Problem statement
Your copy should match the records below exactly, except for the pictures.

*** Material to process ***

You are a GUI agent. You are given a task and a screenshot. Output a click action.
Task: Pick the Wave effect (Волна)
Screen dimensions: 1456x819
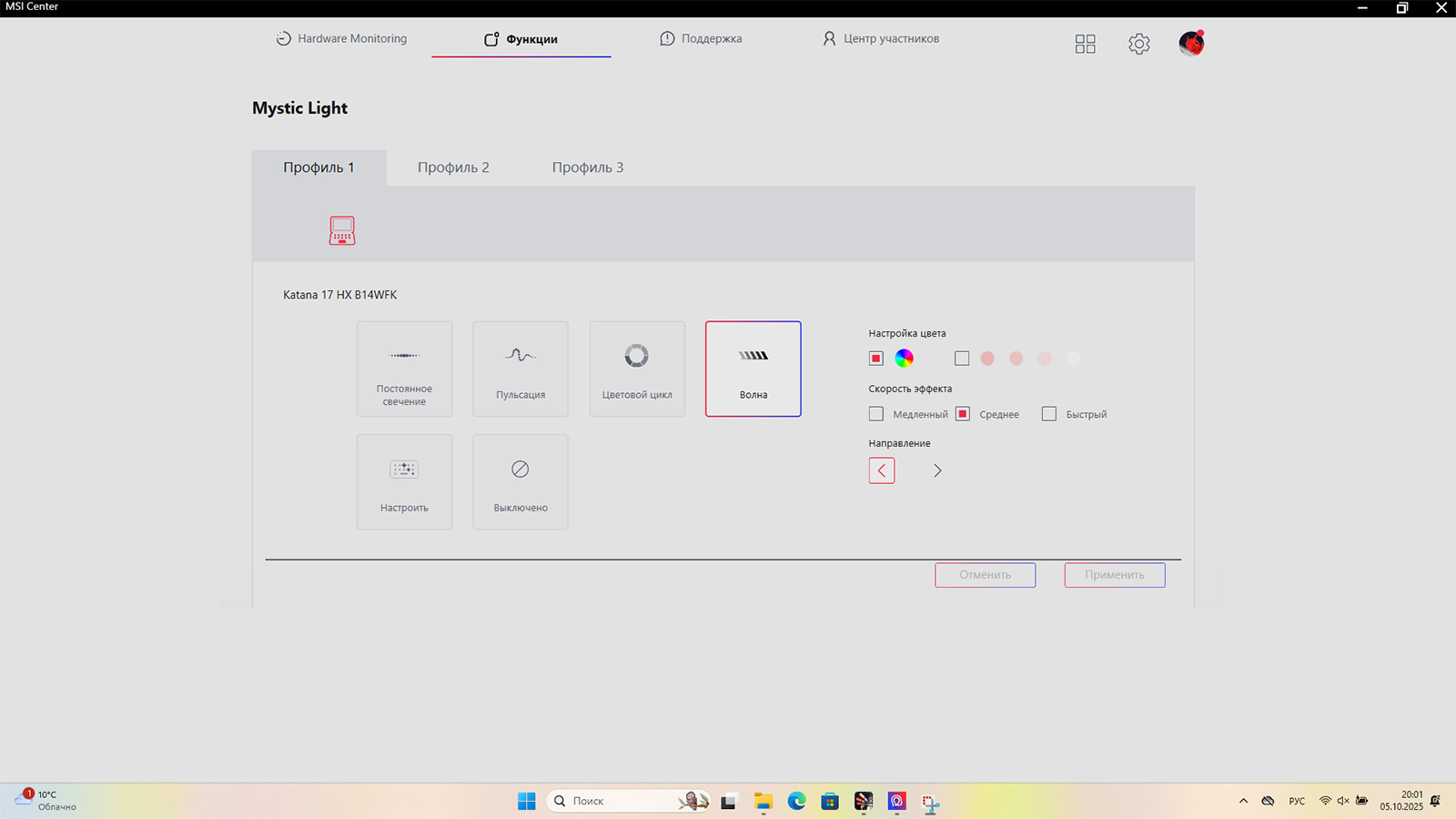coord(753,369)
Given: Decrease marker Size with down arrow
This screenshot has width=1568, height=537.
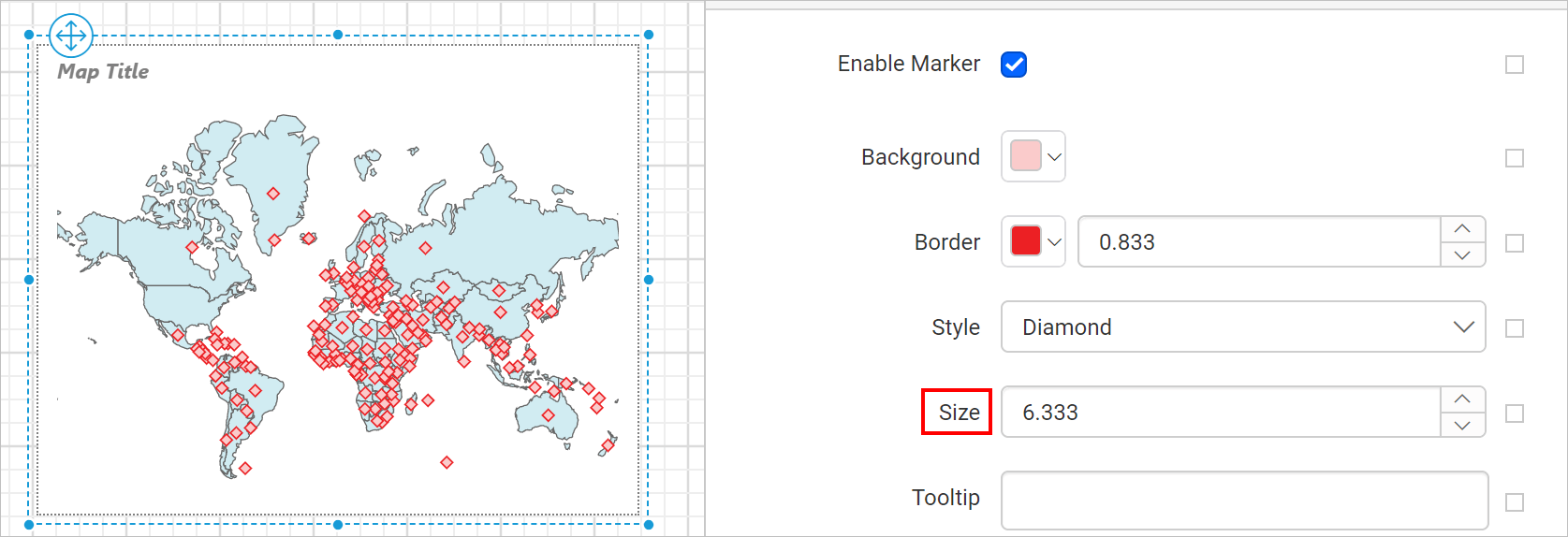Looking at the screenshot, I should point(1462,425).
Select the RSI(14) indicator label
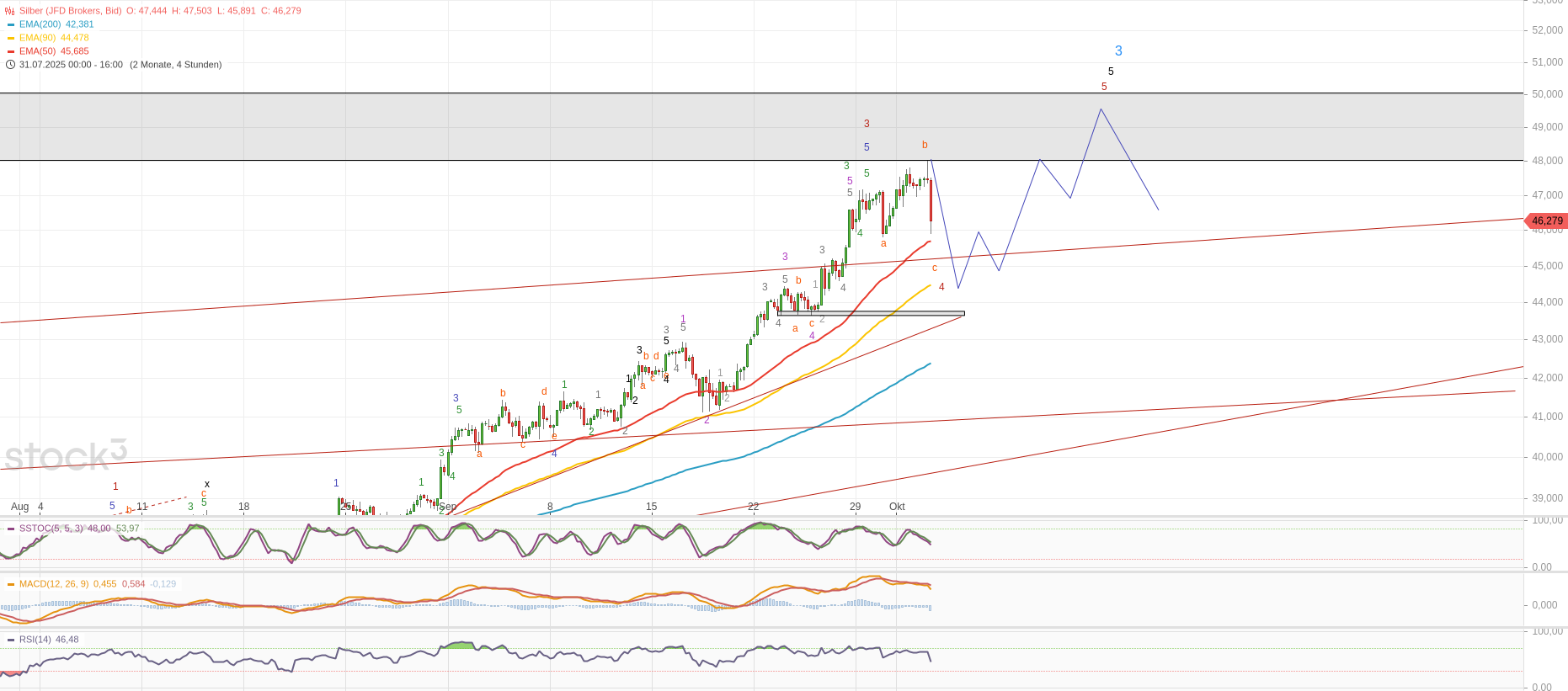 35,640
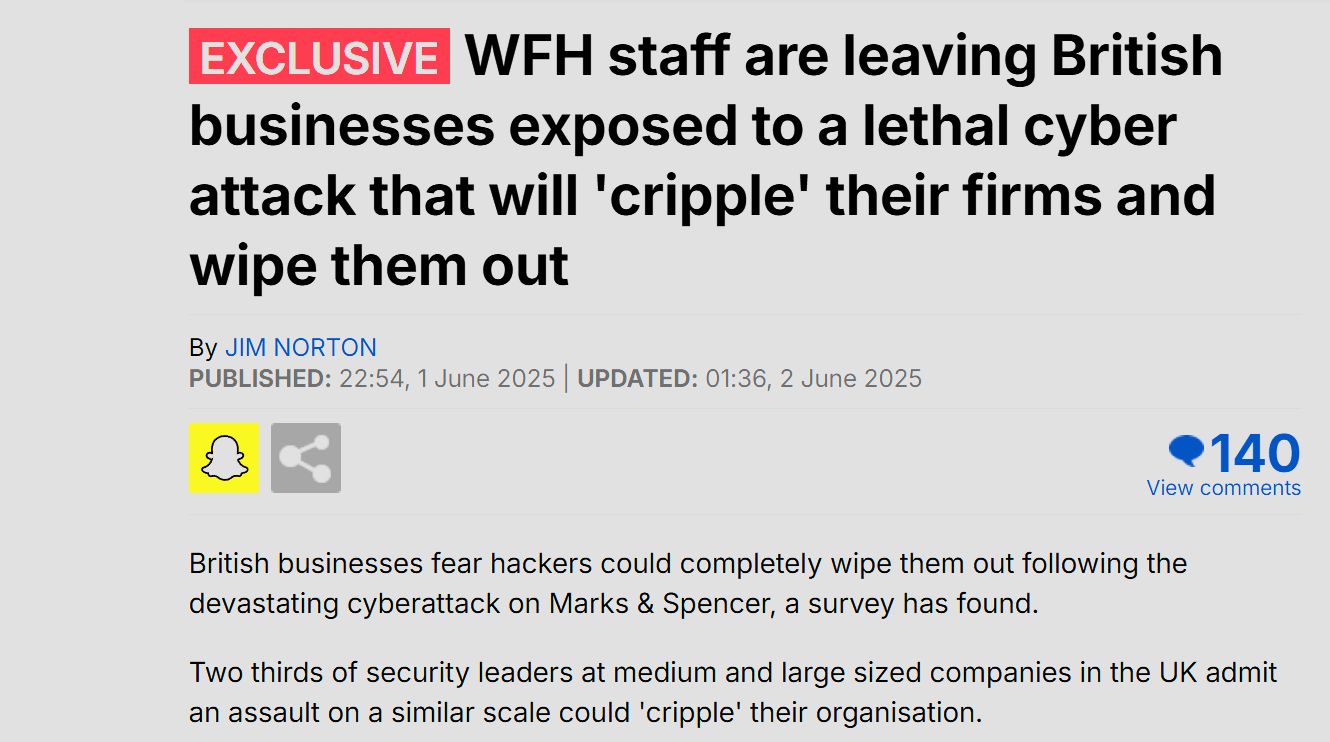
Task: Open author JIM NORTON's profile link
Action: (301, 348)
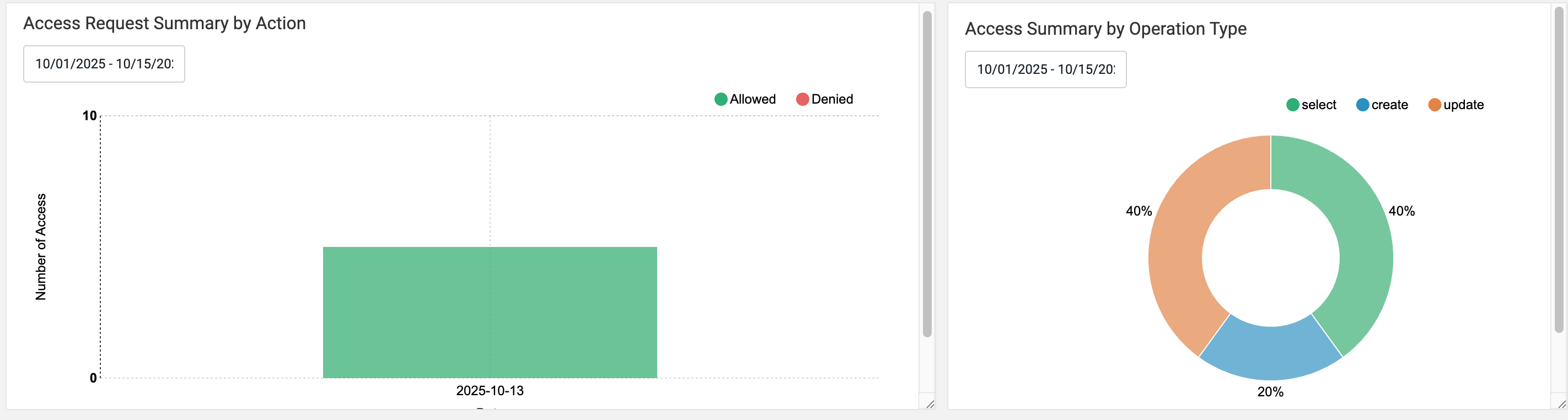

*** End of Material to process ***

Task output
You are a GUI agent. You are given a task and a screenshot. Output a click action.
Task: Pick the Wave effect (Волна)
Screen dimensions: 1456x819
coord(753,369)
Given: Decrease marker Size with down arrow
This screenshot has width=1568, height=537.
Looking at the screenshot, I should point(1462,425).
Select the RSI(14) indicator label
 35,640
Task: Open author JIM NORTON's profile link
Action: (301, 348)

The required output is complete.